The same is true in business. You’re about to make a change. Maybe it’s a new product or a new market. Maybe you’re thinking about hiring that person you’ve been putting off for a while. Maybe you have an opportunity to buy a business that’s right in your sweet spot. When you’re making these types of decisions it’s important to know what is lurking out there in your financial blind spot and how can you avoid an accident in your business that could cost you significant time or money.
- New Products and/or Geography: You’ve probably heard the saying “count the cost” before doing something. New products or geographic expansion typically require people to sell, manufacture and distribute goods and services. It would be nice if you could expand without adding people, but it’s unlikely.
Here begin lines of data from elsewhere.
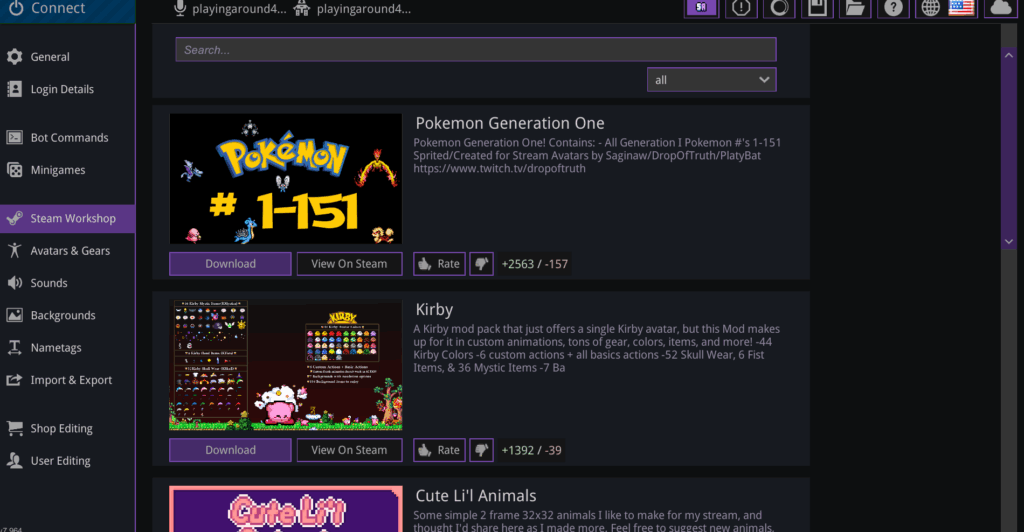
Task: Click the purple SA logo icon
Action: click(701, 8)
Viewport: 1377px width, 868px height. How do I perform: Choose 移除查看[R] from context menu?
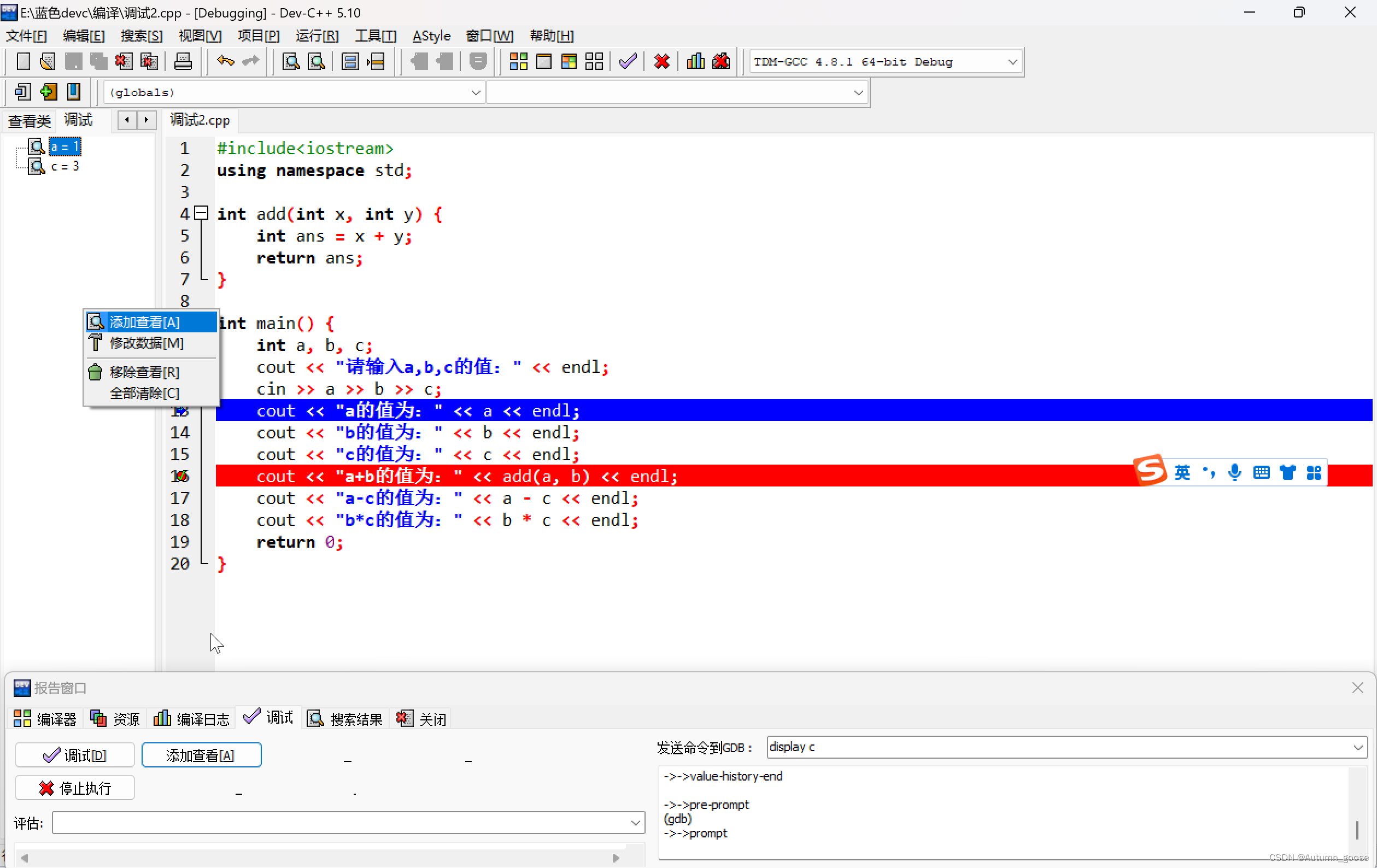[144, 372]
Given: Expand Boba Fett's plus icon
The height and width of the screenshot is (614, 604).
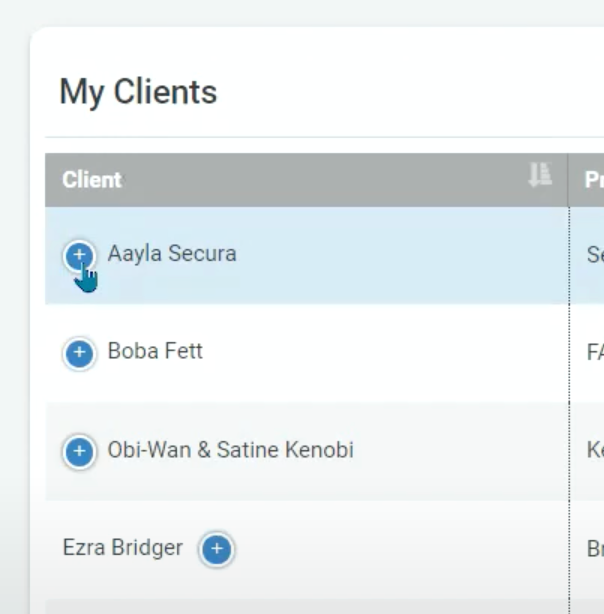Looking at the screenshot, I should pos(79,353).
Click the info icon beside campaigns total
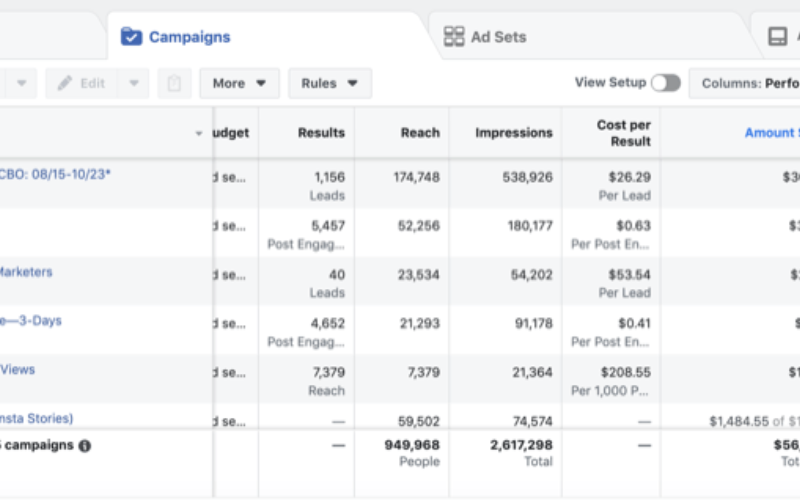 click(x=85, y=446)

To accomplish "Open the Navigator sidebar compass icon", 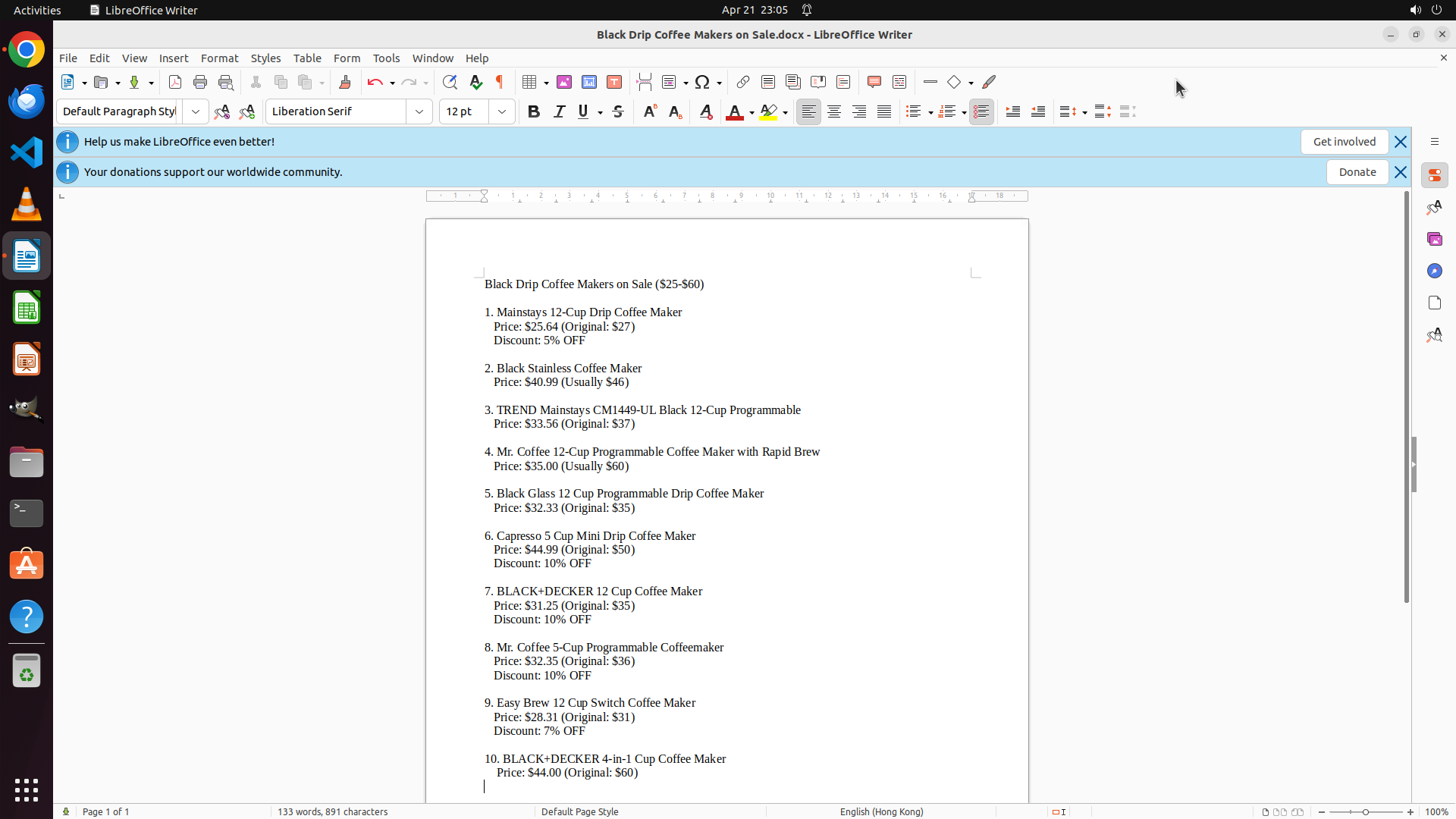I will (1434, 271).
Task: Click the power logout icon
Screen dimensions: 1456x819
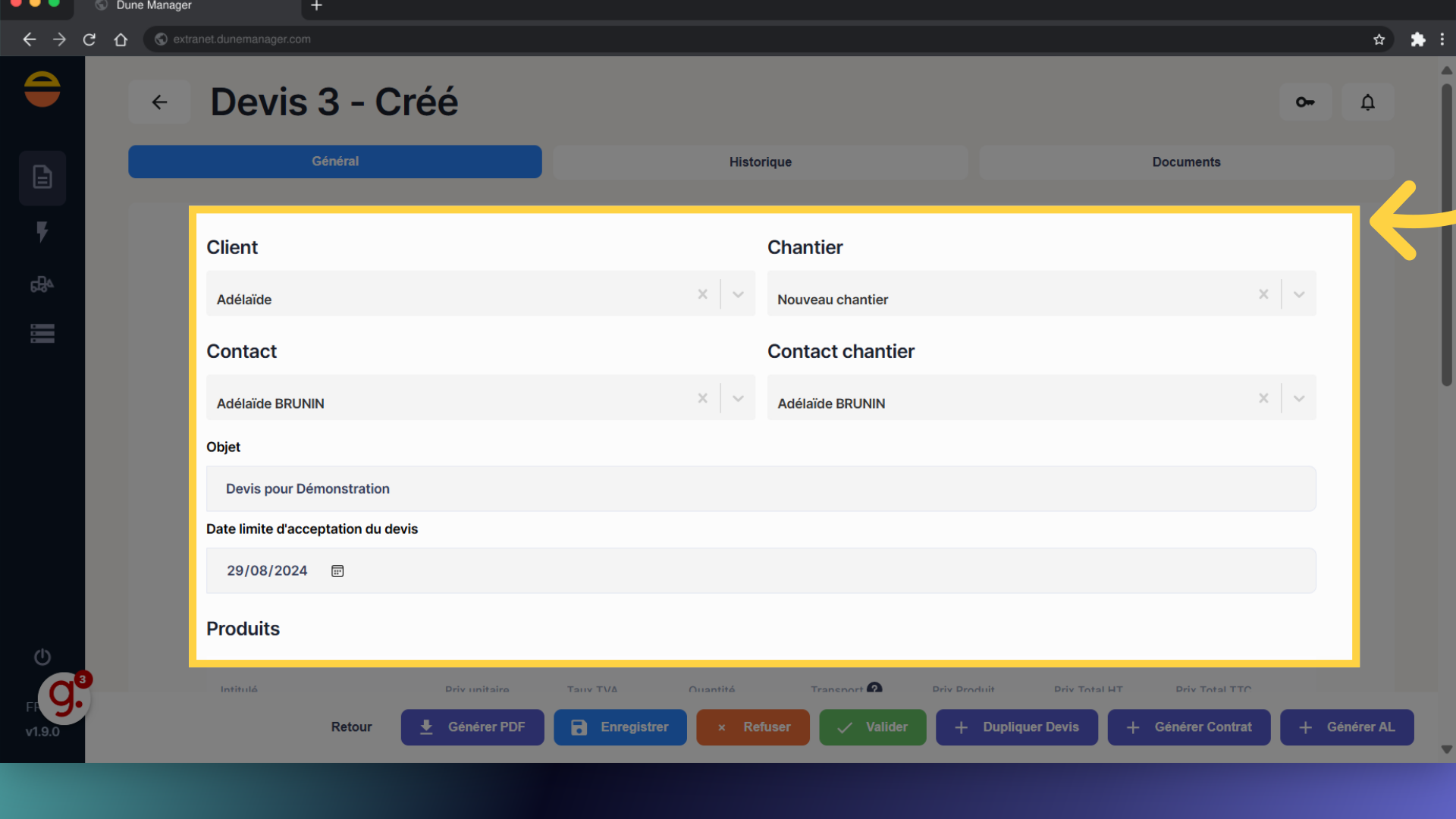Action: (42, 657)
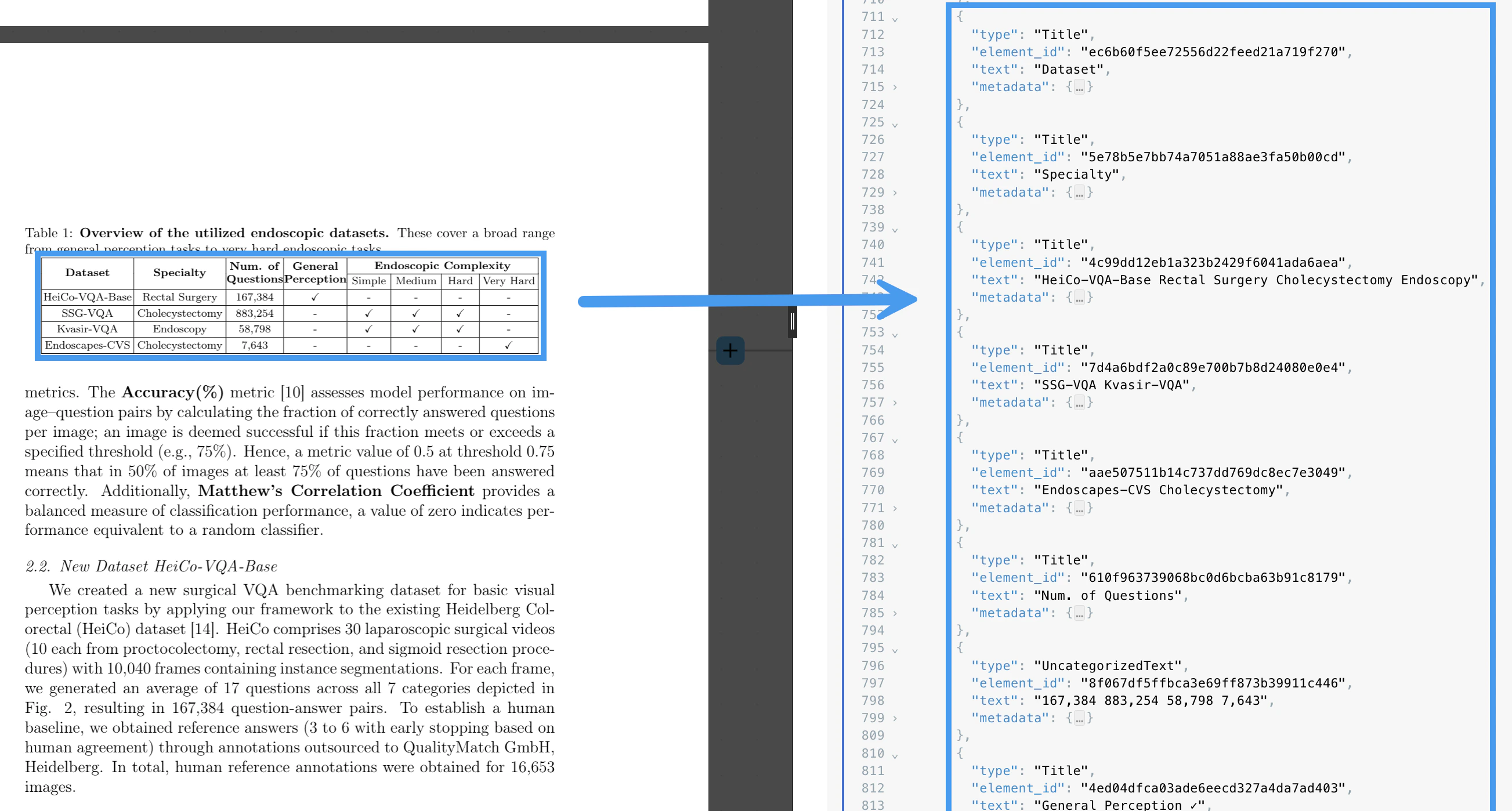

It’s a good idea to create a projection of how long it takes the new product/market to get to breakeven and then turn profitable. The total cost to get to break even is your investment and the profit you make will be the return on that investment. Is it worth it?
- Your Mix of Revenues is Changing: Not all product/services carry the same profit margin. Your gross margin is either creeping up or down and you haven’t noticed that your mix of revenues has changed. It’s important to understand what’s driving your changes in gross margin by breaking out your gross profit by product/service. You could be increasing volume in different products/services vs in the past or maybe you had a price increase in certain products or services. Whatever the change is, it’s not only important to understand what’s going on, but why.
- Your Overhead is Creeping Up: When times are good and the business is expanding, we tend not to look too hard at our overhead and when those expenses start creeping in to our net profit margin, sometimes we just don’t notice. It takes a significant downturn to get our attention. As part of monthly business review, take a hard look at your net profit margin and determine what’s going on with your operating expense. Have you added people, that aren’t creating efficiencies that improve your profit margin? Are insurance costs rising and you haven’t been able to pass on those increased costs to your customers? Have you spent more than normal on marketing, which haven’t really paid for themselves? Looking at each significant expense category and comparing it as a percentage of revenue over time can give you an idea as to which expenses are increasing. Again, it’s also important to know what has increased and why it increased.